Blastic plasmacytoid dendritic cell neoplasm (BPDCN) is a rare, clinically aggressive tumor that was classified as a distinct entity among myeloid neoplasms in the World Health Organization’s 2016 revision of the classification of acute myeloid leukemia and related neoplasms. Most patients present with cutaneous lesions with or without bone marrow involvement and leukemic dissemination. The tumor cells express CD4, CD56, CD123, and TCL1 [1]. In general, acute lymphocytic leukemia (ALL)/lymphoma-type regimens were reported to show better survival outcomes than acute myeloid leukemia (AML)-type regimens. Complete remissions were registered for 7 of 26 patients after AML-type regimens and 10 of 15 patients after ALL/lymphoma-type regimens, with a significant advantage for the ALL/lymphoma-type approach [2,3]. Patients who were treated with hyper-CVAD showed an objective response, but the duration of response was short so hematopoietic stem cell transplantation (HSCT) should also be considered [4]. Recent interest has been directed towards SL-401, a novel immunotherapy directed at IL-3R, notably overexpressed in BPDCN as well as other myeloid malignancies.
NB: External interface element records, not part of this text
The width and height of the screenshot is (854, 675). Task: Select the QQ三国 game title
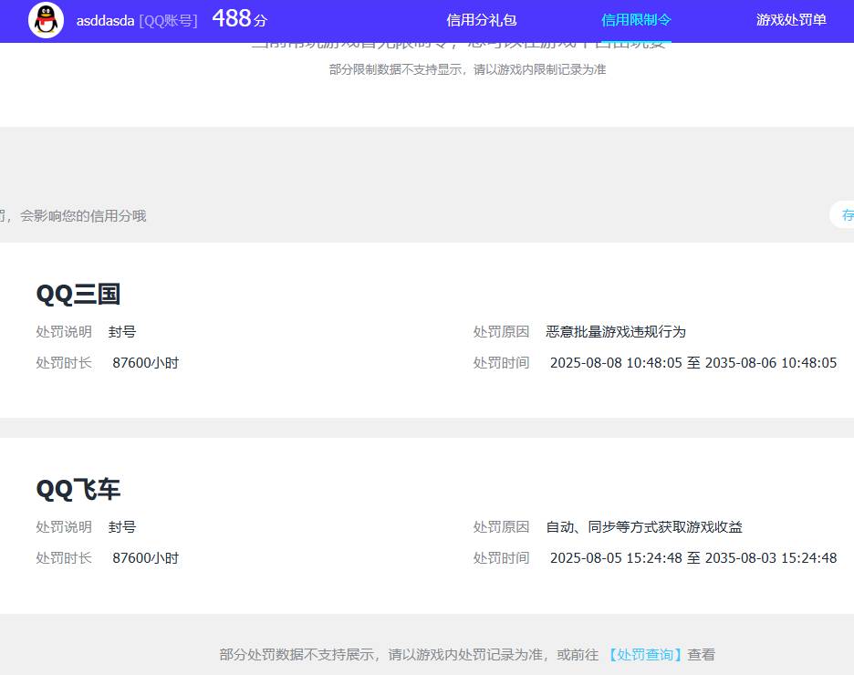78,294
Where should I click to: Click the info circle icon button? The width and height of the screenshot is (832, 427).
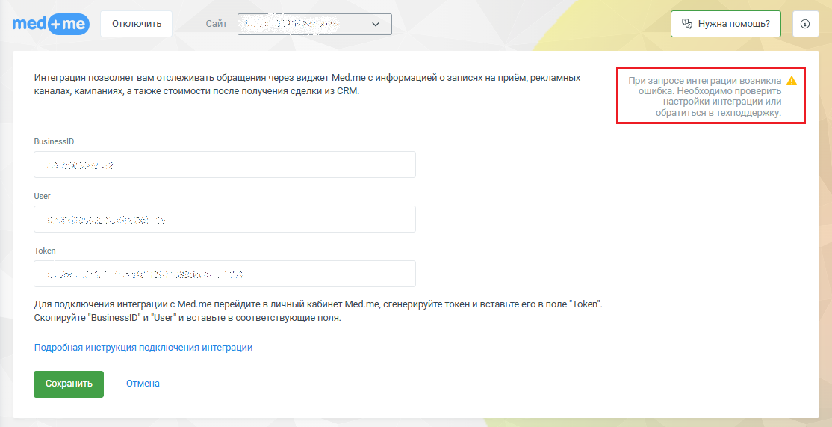(x=804, y=24)
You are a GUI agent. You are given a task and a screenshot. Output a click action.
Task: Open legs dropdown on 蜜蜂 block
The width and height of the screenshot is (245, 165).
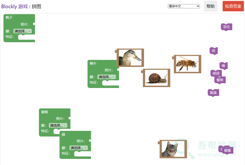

This led to the development of SL-401 as an IL-3-diphtheria toxin conjugate that has demonstrated promise for BPDCN in early-phase trials [5,6,7,8]. We aim to share our experience with BPDCN due to its rareness and the lack of a consensus about treatment.
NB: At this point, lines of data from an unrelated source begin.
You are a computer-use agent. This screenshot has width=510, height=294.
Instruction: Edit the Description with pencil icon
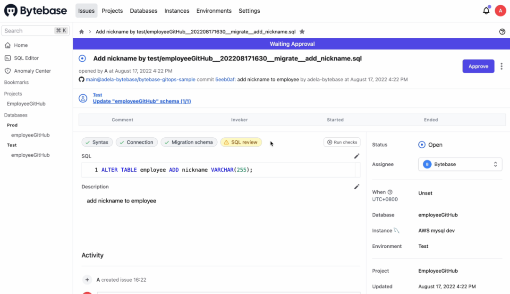tap(357, 187)
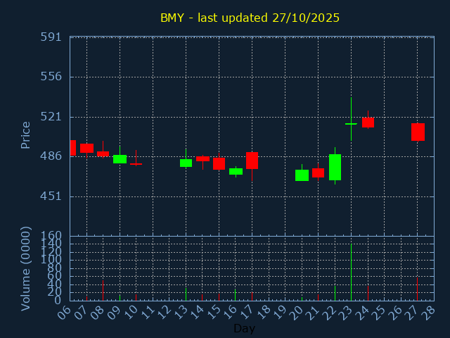Select the tall green candlestick on day 22
Viewport: 450px width, 338px height.
(x=335, y=167)
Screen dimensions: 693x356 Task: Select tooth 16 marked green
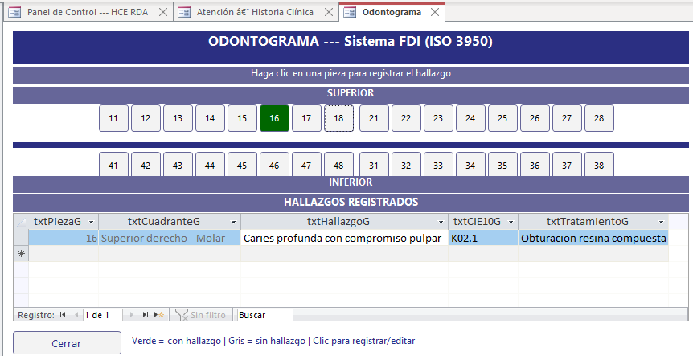pos(274,118)
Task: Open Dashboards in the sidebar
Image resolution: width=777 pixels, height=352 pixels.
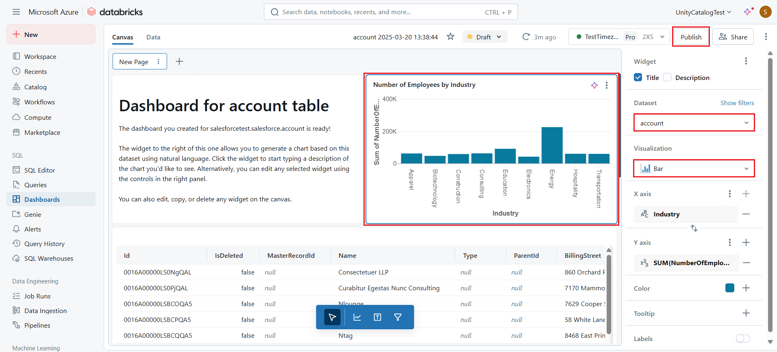Action: pos(42,199)
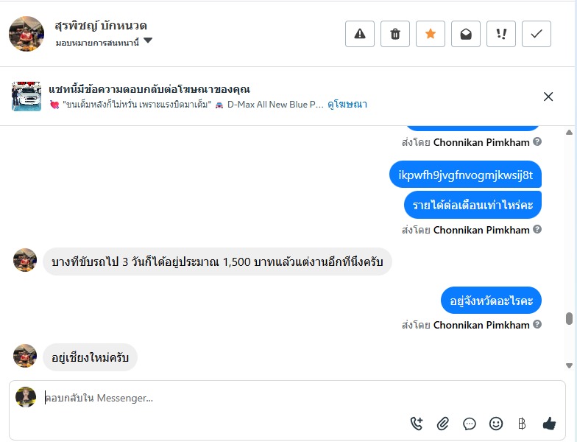Mark conversation as spam with warning icon

coord(360,34)
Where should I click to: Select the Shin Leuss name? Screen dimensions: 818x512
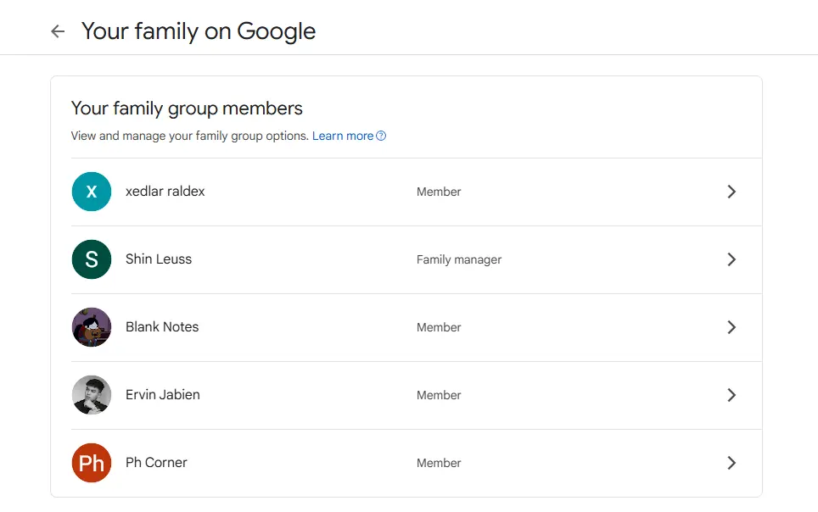tap(159, 259)
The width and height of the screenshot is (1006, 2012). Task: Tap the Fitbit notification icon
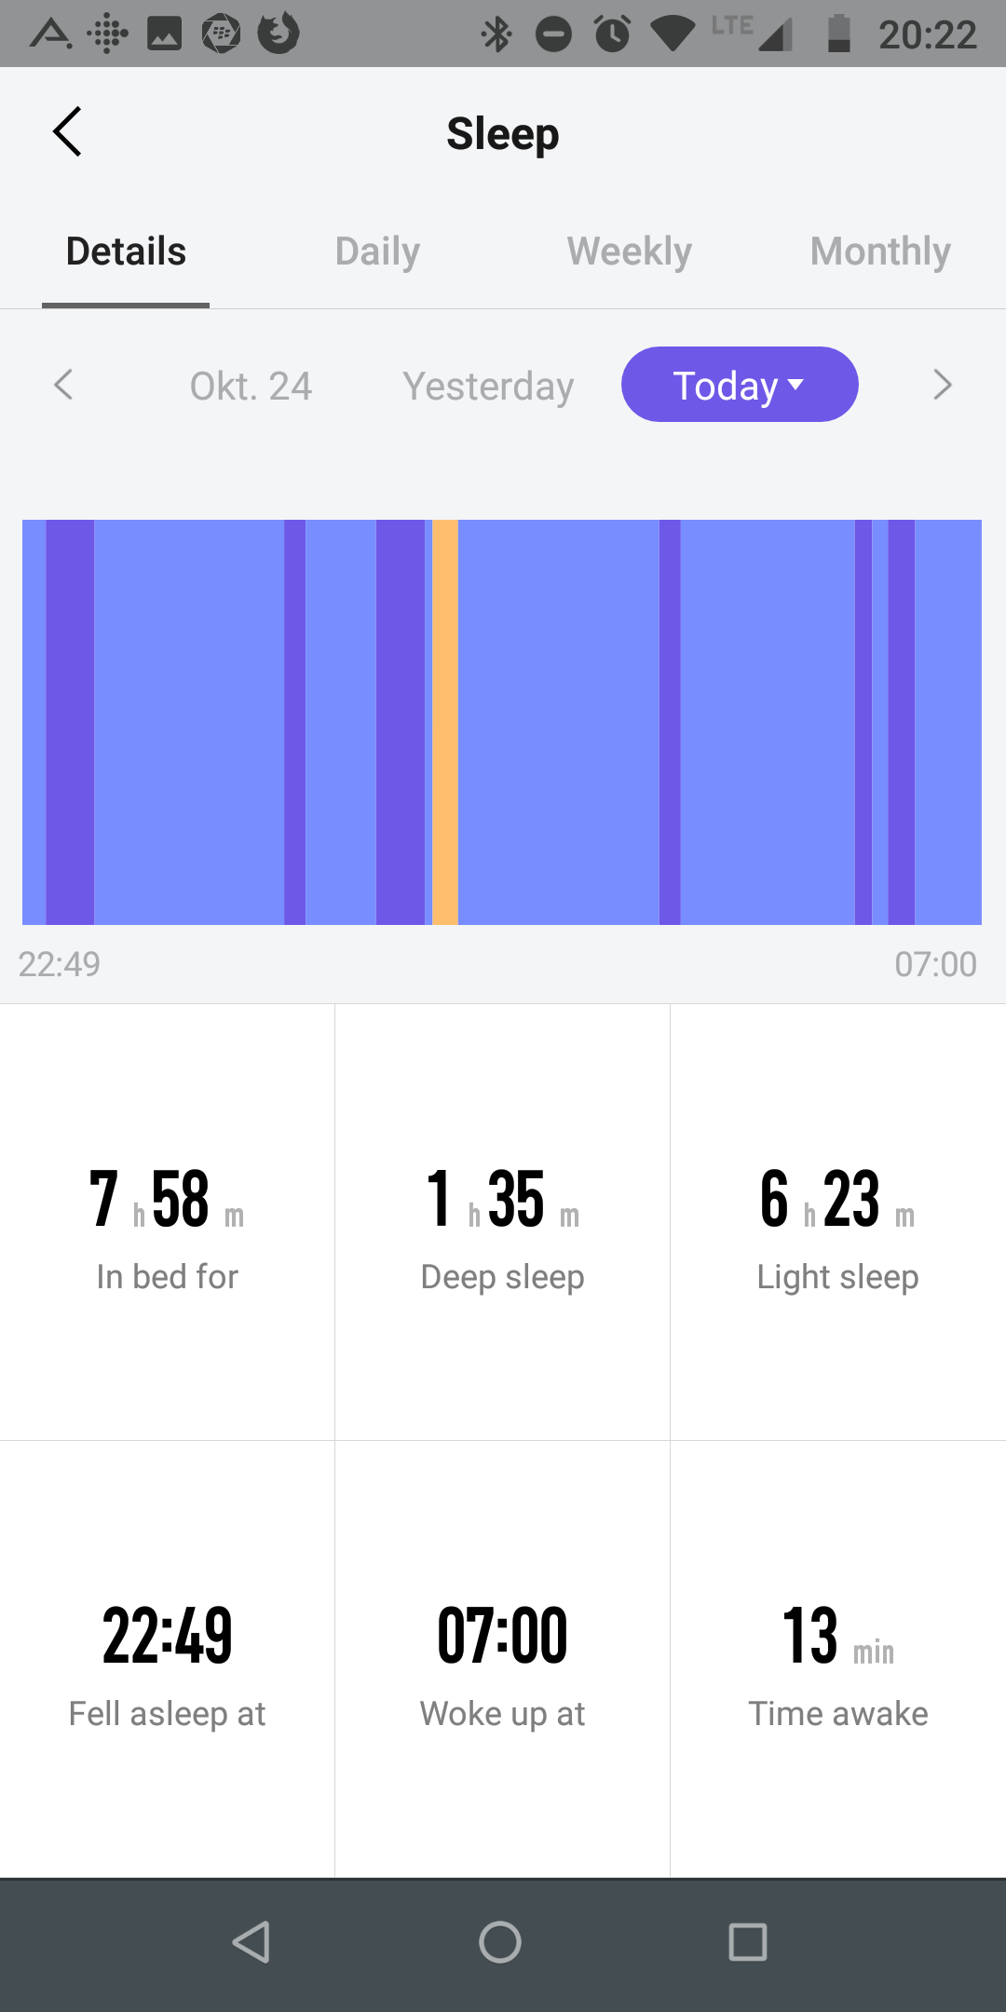(x=107, y=34)
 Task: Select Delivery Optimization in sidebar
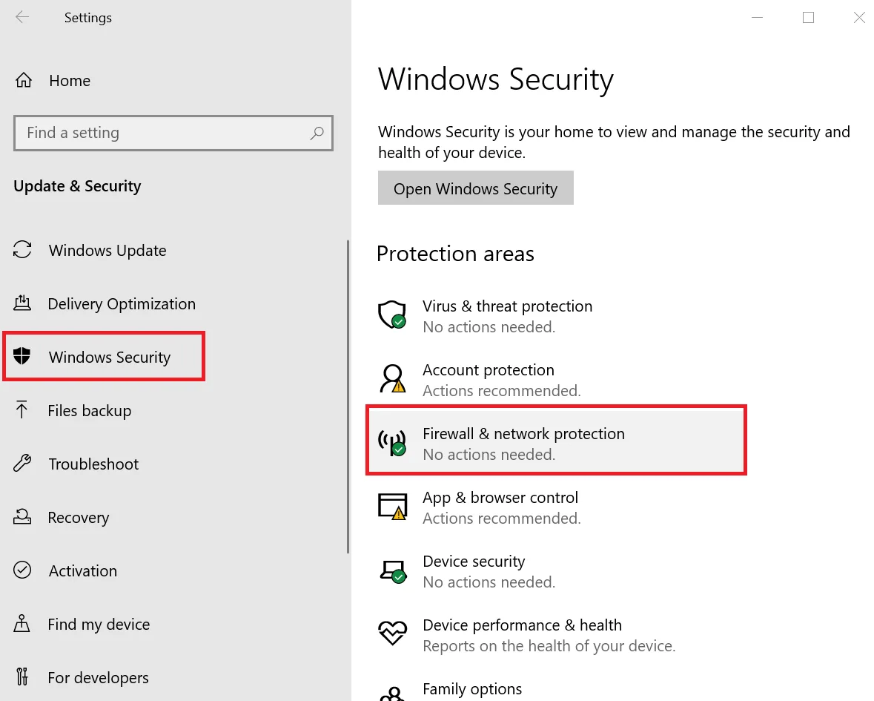(122, 304)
All three patients were male, aged 19, 55, and 65 years, and were admitted to the hospital with fever, weight loss, weakness, and lymphadenopathy. Physical examination revealed that all of them had lymphadenopathies, one of them had hepatosplenomegaly, and two of them had skin lesions. Skin lesions were bruise-like brown to violaceous infiltrated plaques on the back and extremities. One patient had a brown-purple tumoral mass and also brown-purple nodular lesions of the head region (Figure 1). Bone marrow and lymph node biopsies showed diffuse infiltration by medium-sized blasts with irregular nuclear contour, slightly large cytoplasm, high mitotic index, and immunohistochemical expression of CD4+, CD56+, CD123+, and TCL1+. Skin biopsies revealed diffuse infiltration by similar cells. One patient had central nervous system involvement that was pathologically proven by cerebrospinal fluid cytology. In one patient’s bone marrow results, 36% TCF3 and 35% TEL gene deletions were detected by hybridization. A hyper-CVAD regimen was initiated for all patients. After one cycle of chemotherapy, two patients achieved complete remission (CR). One patient who achieved CR and the patient who could not achieve CR died of sepsis. The other patient who achieved CR after one course of chemotherapy was treated with three cycles of the hyper-CVAD regimen as maintenance and afterwards he underwent transplantation with peripheral blood progenitor cells from a related mismatched donor. BuCy was administered for the conditioning regimen before transplantation.

Figure 1

Brown-purple tumoral mass of 3x3 cm in diameter on the right temporal region (A). After a single cycle of chemotherapy, skin lesions regressed (B).

Two patients achieved CR with the hyper-CVAD regimen and one of them who underwent allogenic transplantation is still in CR 18 months after diagnosis. BPDCN can go into durable remission with HSCT regardless of the type of the induction regimen. In particular, auto-HSCT in first CR appears to be a reasonable treatment option and may play an important role in improving the outcomes of BPDCN [9]. On the other hand, high-dose therapy followed by allo-HSCT can provide durable disease control in up to 50% of patients and allo-HSCT should be administered in first CR if possible [10]. Allogeneic stem cell transplantation seems to improve the prognosis, but further studies are needed to confirm the place and the indication of this treatment strategy.